How to make humans taste gross to insects
Some fruit fly GRs are conserved in insect pests
Fruit flies have 68 receptors on their tongues that allow them to taste sugars and bitter compounds.
Scientists say they’ve identified a set of three receptors (called gustatory receptors or GRs) that allow flies to taste the noxious amino acid L-canavanine, which is found in plants such as clover and alfalfa.
The team also found that GRs in fruit flies (Drosophila melanogaster) that sense nasty compounds are cation channels, which means they have the ability to open and close in response to chemical or mechanical signals. These channels activate neurons by letting in positively charged molecules such as calcium or sodium.
“Our finding that insect GRs collaborate to form a cation channel is of interest because it will set the stage for identifying safe and cheap chemicals that deter insects from biting,” says Craig Montell, a professor the University of California, Santa Barbara.
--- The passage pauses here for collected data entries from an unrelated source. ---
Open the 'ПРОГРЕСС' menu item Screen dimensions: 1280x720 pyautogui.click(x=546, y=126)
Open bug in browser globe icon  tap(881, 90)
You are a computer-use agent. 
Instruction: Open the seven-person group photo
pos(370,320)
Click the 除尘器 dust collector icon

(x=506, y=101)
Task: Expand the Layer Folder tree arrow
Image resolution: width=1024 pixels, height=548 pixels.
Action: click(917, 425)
“Fruit flies avoid L-canavanine and now we know the identities of the set of receptors that activate a neural pathway that gives a stop-feeding signal,” he adds.
According to Montell, the team’s discovery may one day be applied to disease-carrying pests such as mosquitoes. They describe the work in Nature Communications.
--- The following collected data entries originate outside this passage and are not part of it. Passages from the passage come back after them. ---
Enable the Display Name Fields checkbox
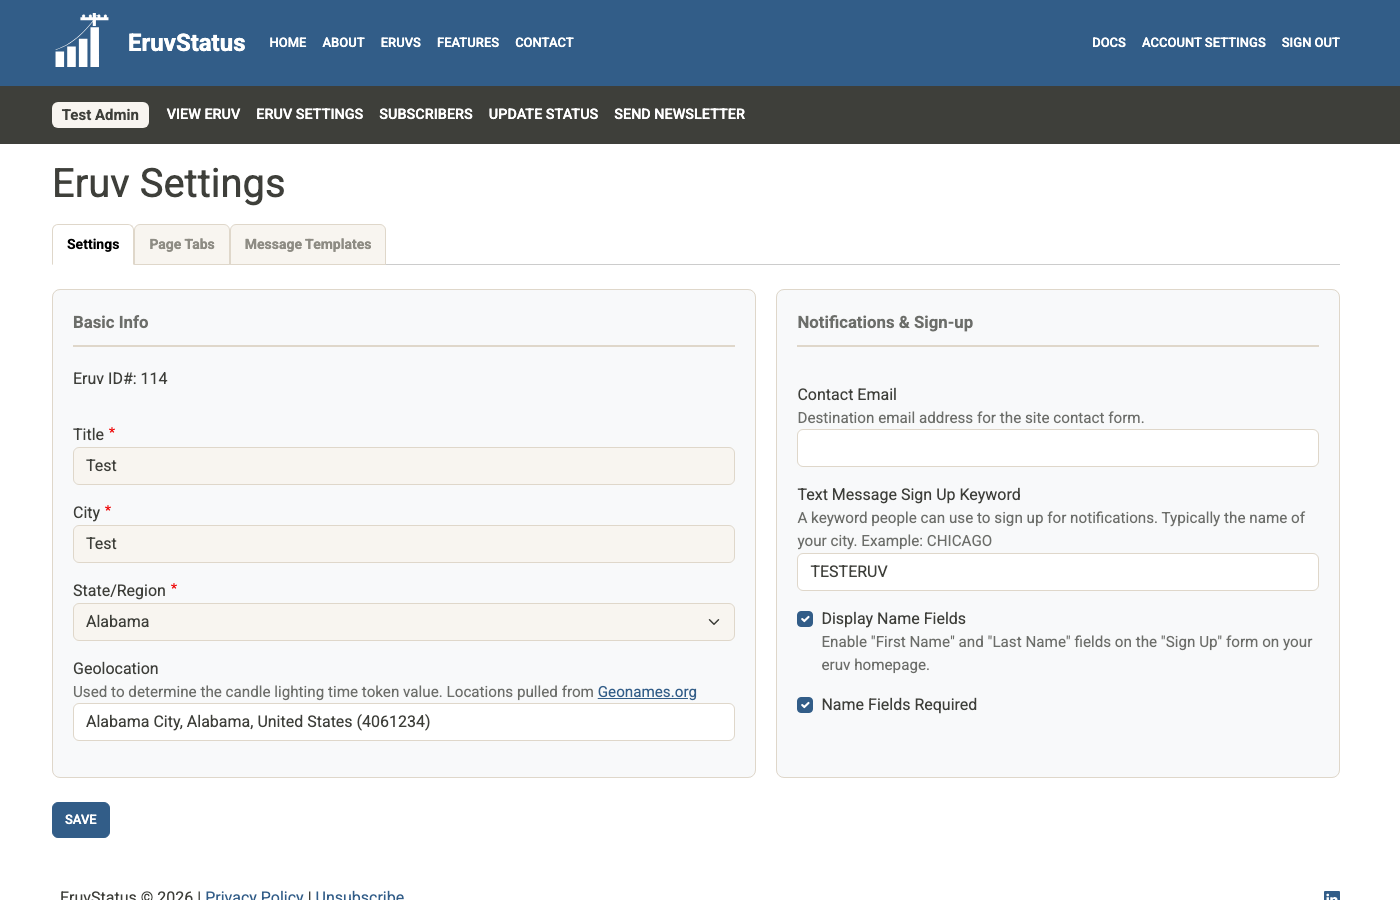This screenshot has height=900, width=1400. coord(805,618)

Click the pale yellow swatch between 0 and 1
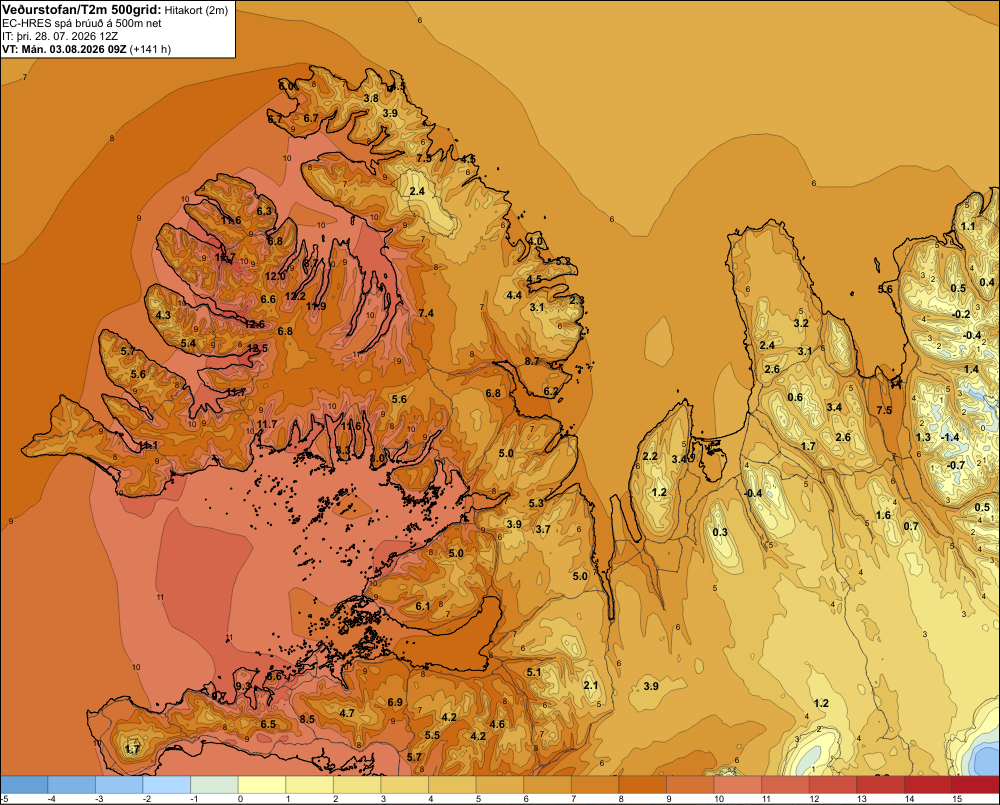261,785
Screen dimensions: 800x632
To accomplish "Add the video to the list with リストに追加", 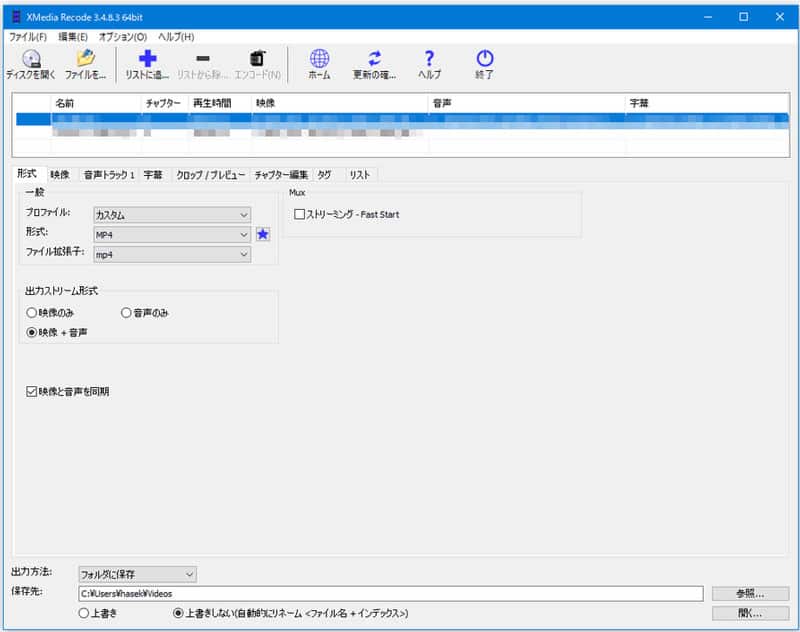I will coord(148,63).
Because the GRs that provoke insect aversion to L-canavanine are cation channels, scientists will now be able to conduct high-throughput chemical screens to find equally aversive but safer and less expensive chemicals to use to prevent insects from biting people and spreading disease.
Some fruit fly GRs are conserved in insect pests, and in those cases they are likely to have similar functions in disease-carrying mosquitoes.
Once an effective chemical target has been identified, scientists could use it to develop a secondary insect repellent. While it would not prevent insects from landing on skin, chemicals that activate GRs that ordinarily cause a stop-feeding signal could prevent mosquitoes from biting.
“Even if the related GRs in mosquitoes are fairly different, we now have the conceptual framework to demonstrate that their GRs are also ion channels,” Montell says. “We wouldn’t actually use Drosophila GRs to do chemical screens. We would use GRs in insect pests that we want to keep away.”